╭─ DATA RECORDS

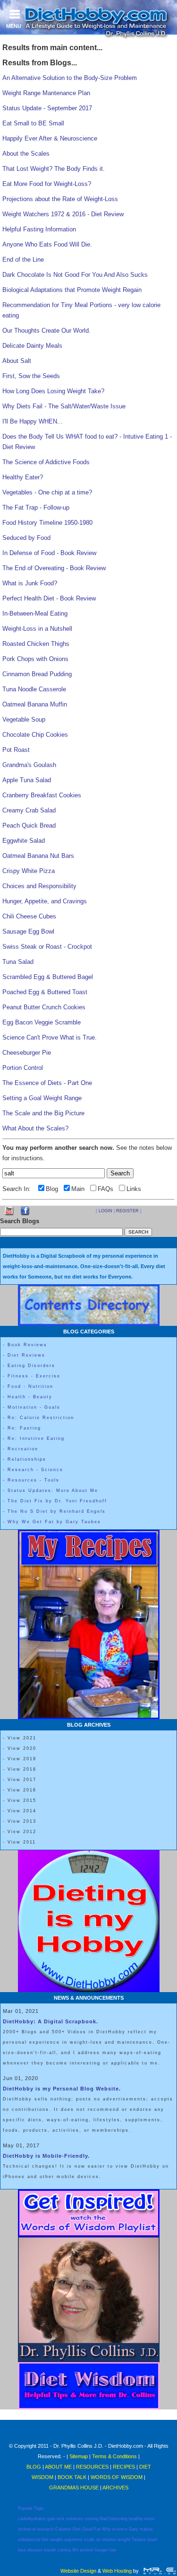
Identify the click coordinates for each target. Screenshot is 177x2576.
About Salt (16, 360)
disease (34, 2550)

╰─
╭─ DATA RECORDS

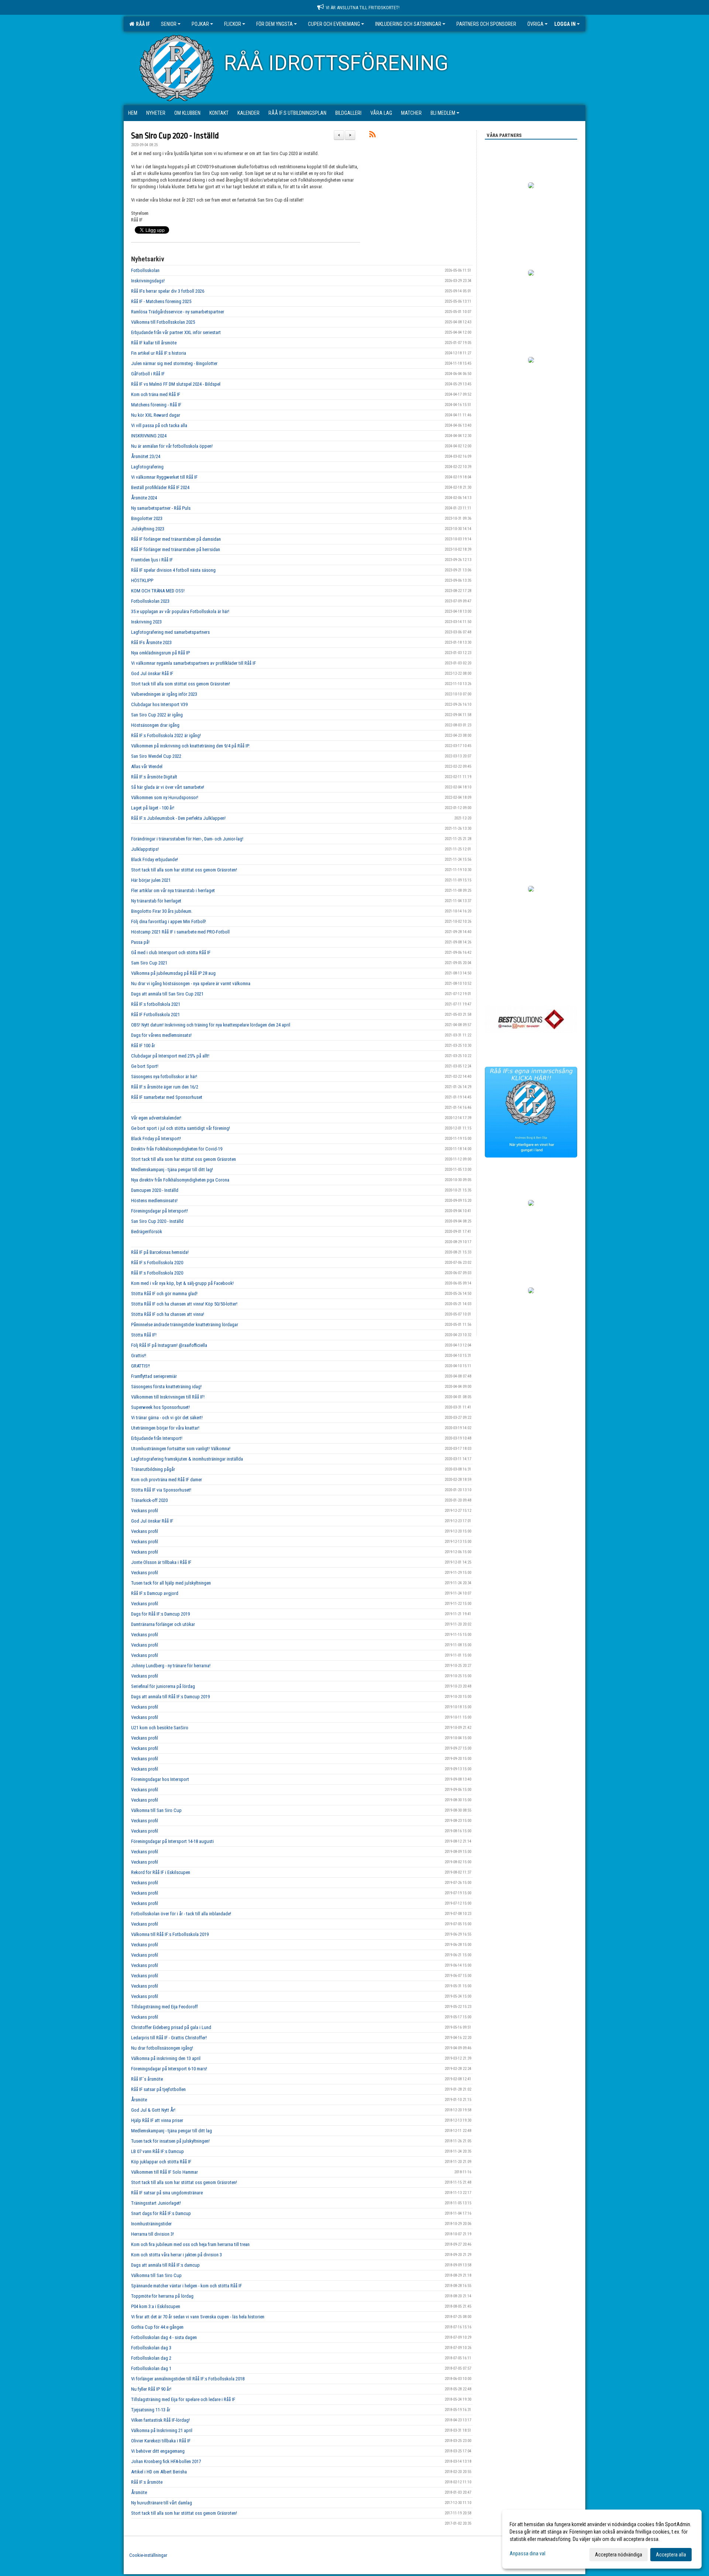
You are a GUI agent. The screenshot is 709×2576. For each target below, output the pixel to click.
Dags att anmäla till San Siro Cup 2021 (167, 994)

╰─

Starting at the line that has "Identify the click" and ending at the line that has "disease (34, 2550)", please write out the lines above exactly, leaving out all others.

Identify the click coordinates for each target. Screenshot is 177x2576.
About Salt (16, 360)
disease (34, 2550)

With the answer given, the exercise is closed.